◆ SOURCE EXTRACT ◆
# another reverse loop situation



## MrDuane (Oct 21, 2011)

hi, working on the electrical aspects and a bit confuzzled on reverse loop. the picture that came with the module has two red wires and two yellow ones. it doesn't say weither i actually need to put power to the isolated line or the power comes to it through the module. It's an MRC module.

the real issue is that my loop is slightly more complex than just a return loop, and I think I need two modules, one on each end of the mid piece, but not quite sure. here is a simplified layout with the main parts laid out. any advice would be appreciated.


----------



## dablaze (Apr 17, 2012)

Lol, I unsuccessfully built a similar layout to that when I was about 11 years old in N scale, never could get it to run. Its amazing how complicated something that looks so simple can be. Oh, and I still dont know how to do it lol.

Craig


----------



## NIMT (Jan 6, 2011)

Just Isolate the center section and power it with the reverse loop controller.


----------



## MrDuane (Oct 21, 2011)

so, would i need a controller at each end? and where does it get power, from the modules or do i need to run a seperate line to it?
ps, nice font on your green text by the way


----------



## NIMT (Jan 6, 2011)

You only need one controller, you just power the center off of the one set of wires and connect the other set to the bus of the outer loop.


----------



## MrDuane (Oct 21, 2011)

going over it slow, it stalls alot, but if i hit it at a run, seems to be ok, kinda odd, but, at least it works, thanks, 

not sure if the issue is a 4-4-0 with pickup on the engine and fuel trailer, (dang, forgot the technical word for the wood hauler, lol)


----------



## MrDuane (Oct 21, 2011)

nah, a loose wire, ^_^ good to go now, thanks loads again


----------



## NIMT (Jan 6, 2011)

Glad it's working for you!:thumbsup::thumbsup:
The word your searching for the "fuel trailer" would be a "tender".


----------



## Steel Ribbons (Apr 27, 2012)

Don't mean to be a thread Hi-Jacker. A simple question. I am going DCC as soon as i get a loco. Already have the decoders. But while building my layout I have a DC loco. Just testing the track before the new loco's. Can someone answer me this. Will a hornby DCC reverse loop module work with DC? Caz all I get is the train going in the isolated area to the end. As soon as it exits the module clicks and then the train goes backwards. Now the funny part. As soon as it comes to the entry point of the isolated track. It then clicks again and goes forward. So now I have a DC train going back and forward on the reverse loop?

Can anyone give me an answer? Is it only for DCC?


----------



## NIMT (Jan 6, 2011)

No you can not use a DCC reverse loop controller on DC. Doing so will burn the unit out!


----------



## Steel Ribbons (Apr 27, 2012)

Thanks mate. Not even the small manual could tell me that.


----------



## tntwolt (Sep 3, 2020)

so, by reading these chats a reverse loop not any fun. getting back into railroading. i like to sit back and let trains run. i wanted to put a reverse loop on both ends of a DCC mainline, have no idea about these controlers i`m reading about.

◆ WRITTEN INSTRUCTION 1 ◆
Can you extract the passage of the reverse loop thread starting at "going over it" and ending at "wood hauler, lol)", copied word for word?

◆ DATASET EXCERPTS ◆

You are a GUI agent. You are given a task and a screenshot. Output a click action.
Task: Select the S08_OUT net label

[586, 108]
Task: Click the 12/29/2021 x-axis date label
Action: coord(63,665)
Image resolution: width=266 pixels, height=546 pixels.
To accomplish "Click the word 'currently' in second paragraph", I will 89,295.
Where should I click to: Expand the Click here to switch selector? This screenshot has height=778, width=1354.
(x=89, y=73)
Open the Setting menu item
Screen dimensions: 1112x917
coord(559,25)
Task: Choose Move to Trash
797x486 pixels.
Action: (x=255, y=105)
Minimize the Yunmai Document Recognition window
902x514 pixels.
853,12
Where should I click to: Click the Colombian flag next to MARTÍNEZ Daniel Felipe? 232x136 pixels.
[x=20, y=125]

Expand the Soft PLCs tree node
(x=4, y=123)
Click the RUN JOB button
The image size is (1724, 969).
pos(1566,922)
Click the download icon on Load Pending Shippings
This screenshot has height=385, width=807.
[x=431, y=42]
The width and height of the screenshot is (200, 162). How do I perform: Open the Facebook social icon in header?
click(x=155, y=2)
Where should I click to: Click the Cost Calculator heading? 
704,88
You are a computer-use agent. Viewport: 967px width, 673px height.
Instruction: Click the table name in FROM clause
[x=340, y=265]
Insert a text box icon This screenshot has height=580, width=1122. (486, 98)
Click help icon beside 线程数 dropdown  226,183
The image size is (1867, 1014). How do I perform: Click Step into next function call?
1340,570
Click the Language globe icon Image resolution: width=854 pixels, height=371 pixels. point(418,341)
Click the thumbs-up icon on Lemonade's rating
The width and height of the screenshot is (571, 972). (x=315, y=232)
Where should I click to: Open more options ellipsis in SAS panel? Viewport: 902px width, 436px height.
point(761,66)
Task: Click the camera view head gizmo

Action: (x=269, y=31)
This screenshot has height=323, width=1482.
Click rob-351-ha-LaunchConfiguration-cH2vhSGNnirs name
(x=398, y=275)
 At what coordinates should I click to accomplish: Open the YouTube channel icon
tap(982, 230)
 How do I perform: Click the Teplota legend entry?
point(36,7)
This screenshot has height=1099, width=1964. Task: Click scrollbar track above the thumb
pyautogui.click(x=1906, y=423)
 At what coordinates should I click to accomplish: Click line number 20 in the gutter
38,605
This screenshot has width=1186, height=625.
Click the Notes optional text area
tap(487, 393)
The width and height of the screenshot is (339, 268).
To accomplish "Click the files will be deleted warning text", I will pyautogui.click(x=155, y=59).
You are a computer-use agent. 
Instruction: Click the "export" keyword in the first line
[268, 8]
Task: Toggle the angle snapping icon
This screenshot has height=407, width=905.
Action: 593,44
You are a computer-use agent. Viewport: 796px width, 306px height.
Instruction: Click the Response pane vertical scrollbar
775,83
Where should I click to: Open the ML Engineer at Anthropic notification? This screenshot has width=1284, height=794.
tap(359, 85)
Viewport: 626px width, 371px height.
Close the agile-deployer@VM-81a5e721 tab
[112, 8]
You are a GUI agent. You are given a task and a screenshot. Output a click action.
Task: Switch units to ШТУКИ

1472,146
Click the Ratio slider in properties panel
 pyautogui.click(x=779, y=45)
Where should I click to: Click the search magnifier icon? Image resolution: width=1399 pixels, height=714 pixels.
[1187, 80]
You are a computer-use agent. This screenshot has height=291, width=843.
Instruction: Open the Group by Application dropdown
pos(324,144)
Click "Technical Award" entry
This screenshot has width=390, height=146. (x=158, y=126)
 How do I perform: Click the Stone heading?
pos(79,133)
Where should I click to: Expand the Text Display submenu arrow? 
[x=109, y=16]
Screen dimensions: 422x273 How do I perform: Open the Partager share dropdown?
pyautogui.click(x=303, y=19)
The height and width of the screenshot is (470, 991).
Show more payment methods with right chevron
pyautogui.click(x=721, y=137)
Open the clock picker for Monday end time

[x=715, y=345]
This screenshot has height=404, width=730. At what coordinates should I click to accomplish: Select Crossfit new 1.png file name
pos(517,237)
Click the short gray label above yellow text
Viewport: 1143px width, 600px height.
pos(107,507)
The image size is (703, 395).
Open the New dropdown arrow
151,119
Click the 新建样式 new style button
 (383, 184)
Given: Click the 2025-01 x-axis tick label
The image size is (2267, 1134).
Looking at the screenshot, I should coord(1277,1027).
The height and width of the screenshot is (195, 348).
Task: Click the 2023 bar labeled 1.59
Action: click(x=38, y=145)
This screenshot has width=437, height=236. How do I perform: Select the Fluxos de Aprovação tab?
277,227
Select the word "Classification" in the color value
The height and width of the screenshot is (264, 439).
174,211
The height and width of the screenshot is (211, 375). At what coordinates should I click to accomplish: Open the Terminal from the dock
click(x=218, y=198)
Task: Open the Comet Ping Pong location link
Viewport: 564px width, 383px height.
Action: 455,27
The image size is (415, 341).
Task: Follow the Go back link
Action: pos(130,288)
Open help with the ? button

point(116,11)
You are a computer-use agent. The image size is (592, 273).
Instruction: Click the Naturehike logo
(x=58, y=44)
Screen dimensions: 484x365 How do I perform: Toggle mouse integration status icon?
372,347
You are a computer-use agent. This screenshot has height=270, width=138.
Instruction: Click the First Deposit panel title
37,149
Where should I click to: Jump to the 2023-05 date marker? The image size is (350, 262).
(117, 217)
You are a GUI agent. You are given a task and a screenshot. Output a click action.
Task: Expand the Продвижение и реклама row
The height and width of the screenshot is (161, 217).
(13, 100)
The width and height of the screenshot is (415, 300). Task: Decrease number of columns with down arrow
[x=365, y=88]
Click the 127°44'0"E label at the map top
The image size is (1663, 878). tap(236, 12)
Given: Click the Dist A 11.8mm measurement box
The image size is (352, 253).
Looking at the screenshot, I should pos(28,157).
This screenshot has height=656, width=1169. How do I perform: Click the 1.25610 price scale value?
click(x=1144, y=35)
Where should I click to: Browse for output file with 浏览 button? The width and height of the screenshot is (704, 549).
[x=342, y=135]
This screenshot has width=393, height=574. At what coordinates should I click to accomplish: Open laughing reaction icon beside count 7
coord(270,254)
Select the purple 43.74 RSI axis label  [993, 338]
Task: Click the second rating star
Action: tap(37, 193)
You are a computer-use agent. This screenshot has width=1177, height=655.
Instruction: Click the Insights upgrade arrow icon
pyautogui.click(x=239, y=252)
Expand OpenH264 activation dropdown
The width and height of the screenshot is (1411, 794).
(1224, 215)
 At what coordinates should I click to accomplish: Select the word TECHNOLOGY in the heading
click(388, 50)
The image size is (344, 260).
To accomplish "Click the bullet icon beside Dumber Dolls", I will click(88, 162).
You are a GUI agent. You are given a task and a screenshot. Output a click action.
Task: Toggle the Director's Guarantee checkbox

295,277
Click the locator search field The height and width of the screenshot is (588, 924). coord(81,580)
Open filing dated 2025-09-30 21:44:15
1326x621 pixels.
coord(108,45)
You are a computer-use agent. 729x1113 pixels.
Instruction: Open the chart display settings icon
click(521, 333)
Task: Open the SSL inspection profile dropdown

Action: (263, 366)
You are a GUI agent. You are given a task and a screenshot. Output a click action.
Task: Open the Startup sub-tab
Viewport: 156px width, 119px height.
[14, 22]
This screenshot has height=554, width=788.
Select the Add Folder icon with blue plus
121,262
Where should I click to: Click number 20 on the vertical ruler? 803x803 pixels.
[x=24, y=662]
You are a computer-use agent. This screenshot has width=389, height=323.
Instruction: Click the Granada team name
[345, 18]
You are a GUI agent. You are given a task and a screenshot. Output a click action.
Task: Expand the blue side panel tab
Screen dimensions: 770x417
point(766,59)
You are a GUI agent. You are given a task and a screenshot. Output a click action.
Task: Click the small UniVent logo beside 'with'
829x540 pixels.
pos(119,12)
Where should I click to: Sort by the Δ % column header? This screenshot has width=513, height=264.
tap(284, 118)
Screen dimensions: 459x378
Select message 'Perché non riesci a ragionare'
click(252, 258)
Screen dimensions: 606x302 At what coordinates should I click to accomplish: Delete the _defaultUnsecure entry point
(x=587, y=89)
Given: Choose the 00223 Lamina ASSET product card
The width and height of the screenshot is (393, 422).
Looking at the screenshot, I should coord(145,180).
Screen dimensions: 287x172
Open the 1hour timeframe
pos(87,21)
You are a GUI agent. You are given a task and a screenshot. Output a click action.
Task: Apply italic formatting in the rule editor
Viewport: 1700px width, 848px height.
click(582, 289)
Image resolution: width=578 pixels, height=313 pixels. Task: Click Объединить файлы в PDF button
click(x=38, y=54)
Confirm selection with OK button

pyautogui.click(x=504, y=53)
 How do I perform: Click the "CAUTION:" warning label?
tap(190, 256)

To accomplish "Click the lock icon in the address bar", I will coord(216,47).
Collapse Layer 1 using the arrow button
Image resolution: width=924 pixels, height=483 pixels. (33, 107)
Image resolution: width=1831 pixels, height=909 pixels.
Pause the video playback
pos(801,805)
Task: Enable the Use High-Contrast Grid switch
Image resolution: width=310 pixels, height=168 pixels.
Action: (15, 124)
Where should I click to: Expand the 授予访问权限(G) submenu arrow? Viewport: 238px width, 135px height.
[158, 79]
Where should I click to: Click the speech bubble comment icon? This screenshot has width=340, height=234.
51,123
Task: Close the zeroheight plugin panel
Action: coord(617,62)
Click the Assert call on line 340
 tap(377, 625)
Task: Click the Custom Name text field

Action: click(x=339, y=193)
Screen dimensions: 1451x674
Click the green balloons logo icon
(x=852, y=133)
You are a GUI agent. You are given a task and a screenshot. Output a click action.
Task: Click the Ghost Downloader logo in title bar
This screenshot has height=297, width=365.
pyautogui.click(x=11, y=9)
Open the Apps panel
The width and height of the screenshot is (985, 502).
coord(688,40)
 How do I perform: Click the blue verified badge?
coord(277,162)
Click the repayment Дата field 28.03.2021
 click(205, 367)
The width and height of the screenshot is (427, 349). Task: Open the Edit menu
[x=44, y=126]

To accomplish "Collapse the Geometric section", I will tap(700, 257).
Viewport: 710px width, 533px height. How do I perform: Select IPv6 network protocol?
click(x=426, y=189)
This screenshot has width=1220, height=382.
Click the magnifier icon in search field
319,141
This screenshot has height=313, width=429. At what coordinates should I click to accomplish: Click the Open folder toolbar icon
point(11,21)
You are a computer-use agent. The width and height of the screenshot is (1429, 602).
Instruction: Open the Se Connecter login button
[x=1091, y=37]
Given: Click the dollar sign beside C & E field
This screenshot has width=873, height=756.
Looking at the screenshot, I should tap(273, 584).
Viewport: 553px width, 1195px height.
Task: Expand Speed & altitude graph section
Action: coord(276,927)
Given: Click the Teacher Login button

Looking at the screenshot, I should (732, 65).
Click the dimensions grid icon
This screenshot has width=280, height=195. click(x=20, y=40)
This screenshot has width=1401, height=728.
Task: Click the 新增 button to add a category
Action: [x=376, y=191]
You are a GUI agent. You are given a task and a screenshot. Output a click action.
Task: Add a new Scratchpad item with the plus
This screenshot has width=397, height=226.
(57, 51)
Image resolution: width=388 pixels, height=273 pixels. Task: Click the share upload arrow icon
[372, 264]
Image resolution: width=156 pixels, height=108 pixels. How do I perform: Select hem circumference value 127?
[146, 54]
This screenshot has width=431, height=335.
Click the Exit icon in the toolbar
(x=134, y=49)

◆ WRITTEN INSTRUCTION 2 ◆
Can you convert the records starting at the line that contains "How do I perform: Click the Stone heading?" and ending at the line that contains "[x=715, y=345]" into a Markdown table with the columns No. and Record Line? Number the rows, leave out blank lines, and include nothing beyond that range.

◆ WORKED SOLUTION 1 ◆
going over it slow, it stalls alot, but if i hit it at a run, seems to be ok, kinda odd, but, at least it works, thanks, 

not sure if the issue is a 4-4-0 with pickup on the engine and fuel trailer, (dang, forgot the technical word for the wood hauler, lol)

◆ WORKED SOLUTION 2 ◆
| No. | Record Line |
|---|---|
| 1 |  How do I perform: Click the Stone heading? |
| 2 | pos(79,133) |
| 3 | Where should I click to: Expand the Text Display submenu arrow?  |
| 4 | [x=109, y=16] |
| 5 | Screen dimensions: 422x273 How do I perform: Open the Partager share dropdown? |
| 6 | pyautogui.click(x=303, y=19) |
| 7 | The height and width of the screenshot is (470, 991). |
| 8 | Show more payment methods with right chevron |
| 9 | pyautogui.click(x=721, y=137) |
| 10 | Open the clock picker for Monday end time |
| 11 | [x=715, y=345] |